_Goal of the exercise:_ Arrange the data below as a Markdown table with a column named "Row" that numbers each line and a column named "Text" that holds the line, skipping blank lines. Include all of the data, but leave the pictures out of your answer.

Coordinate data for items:
━━━

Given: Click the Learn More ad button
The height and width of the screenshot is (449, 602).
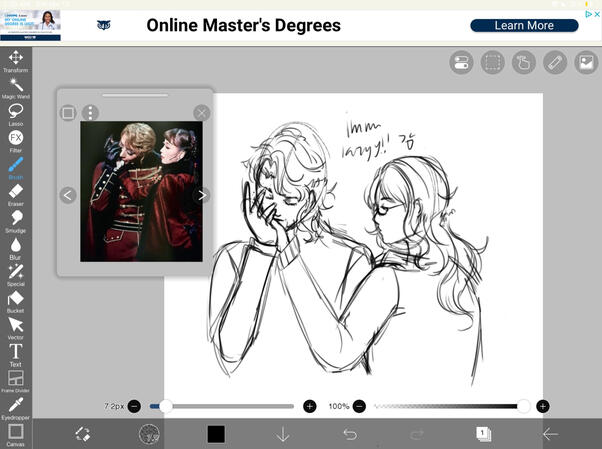Looking at the screenshot, I should pyautogui.click(x=524, y=25).
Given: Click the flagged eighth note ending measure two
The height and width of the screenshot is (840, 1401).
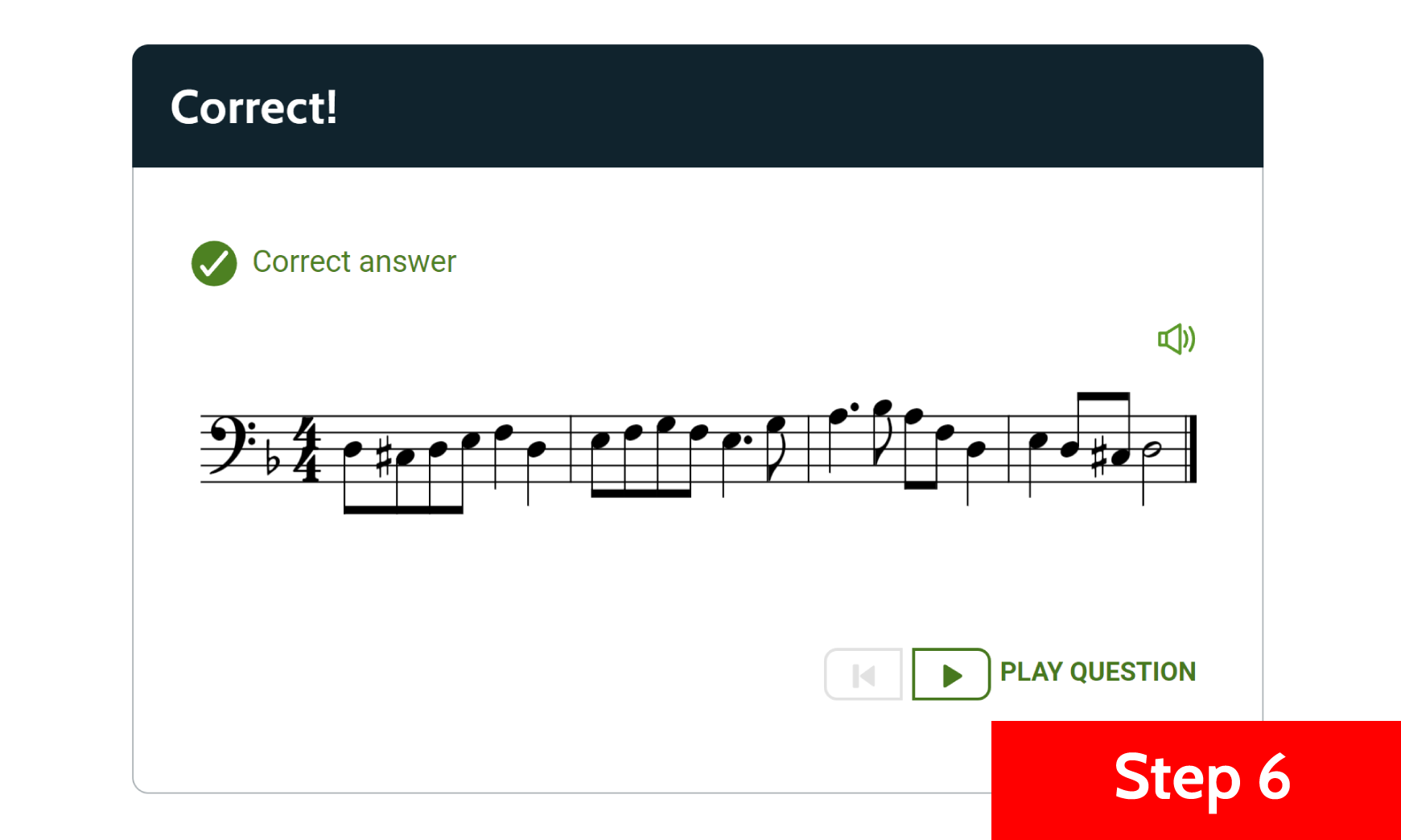Looking at the screenshot, I should 776,423.
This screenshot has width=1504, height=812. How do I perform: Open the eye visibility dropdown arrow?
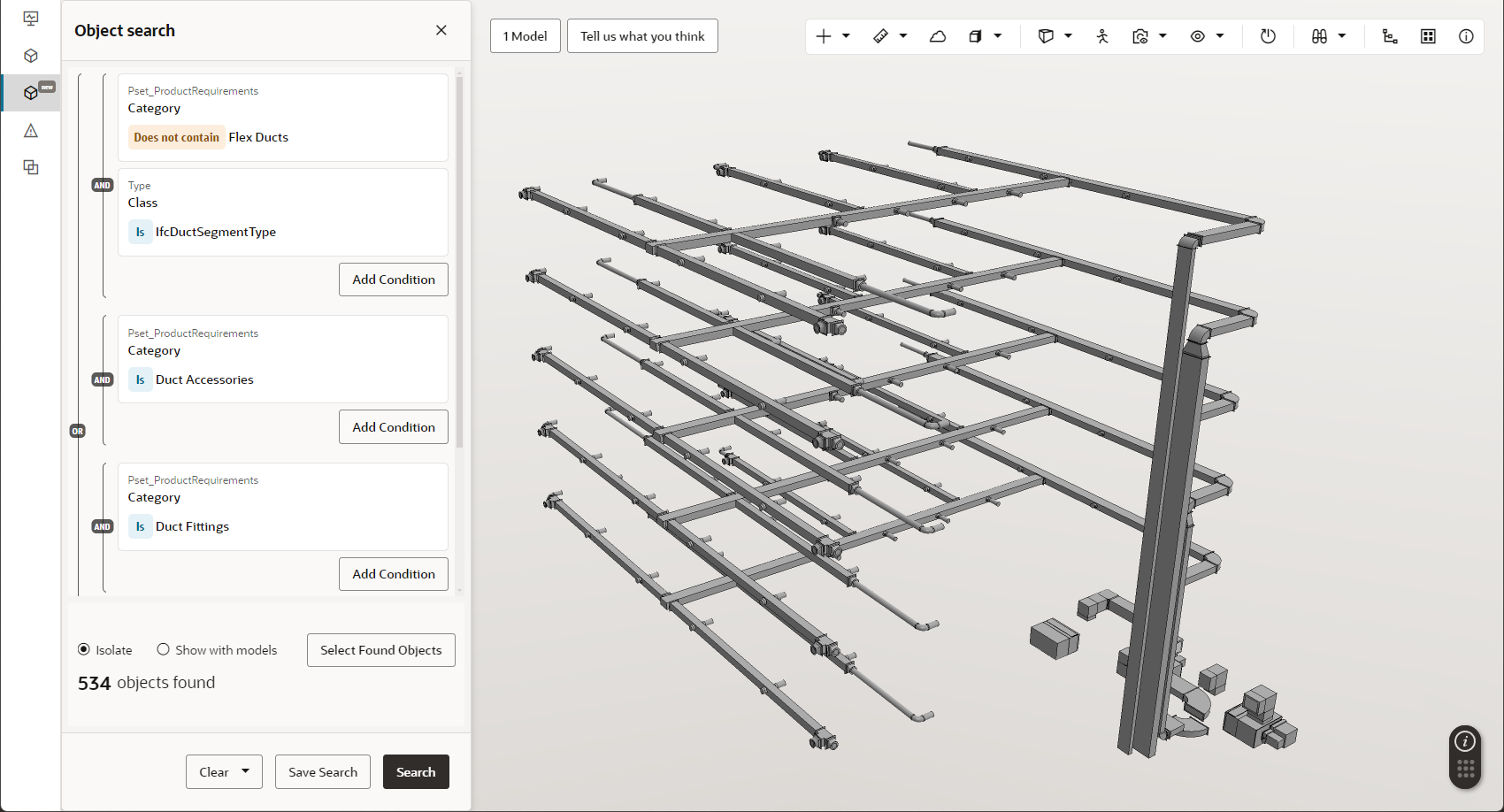tap(1220, 36)
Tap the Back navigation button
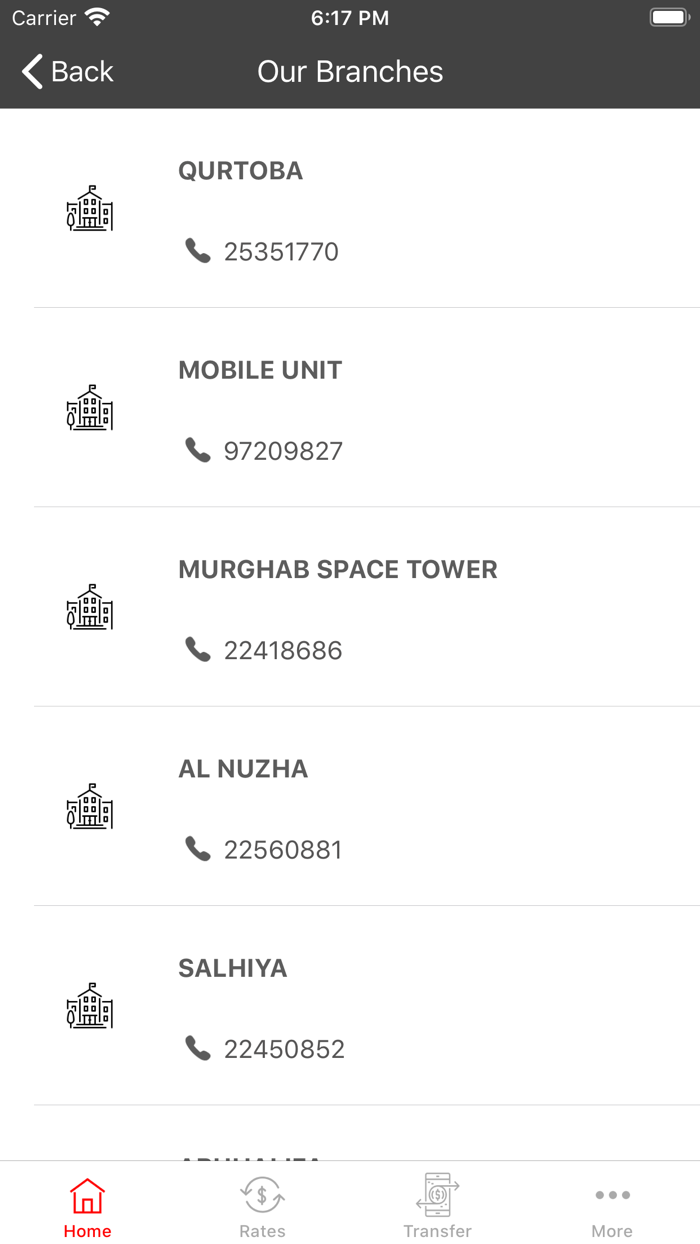This screenshot has height=1244, width=700. (65, 71)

━━━

_Task response:_
| Row | Text |
|---|---|
| 1 | Given: Click the Learn More ad button |
| 2 | The height and width of the screenshot is (449, 602). |
| 3 | Looking at the screenshot, I should pyautogui.click(x=524, y=25). |
| 4 | Given: Click the flagged eighth note ending measure two |
| 5 | The height and width of the screenshot is (840, 1401). |
| 6 | Looking at the screenshot, I should 776,423. |
| 7 | This screenshot has width=1504, height=812. How do I perform: Open the eye visibility dropdown arrow? |
| 8 | tap(1220, 36) |
| 9 | Tap the Back navigation button |
| 10 | This screenshot has height=1244, width=700. (65, 71) |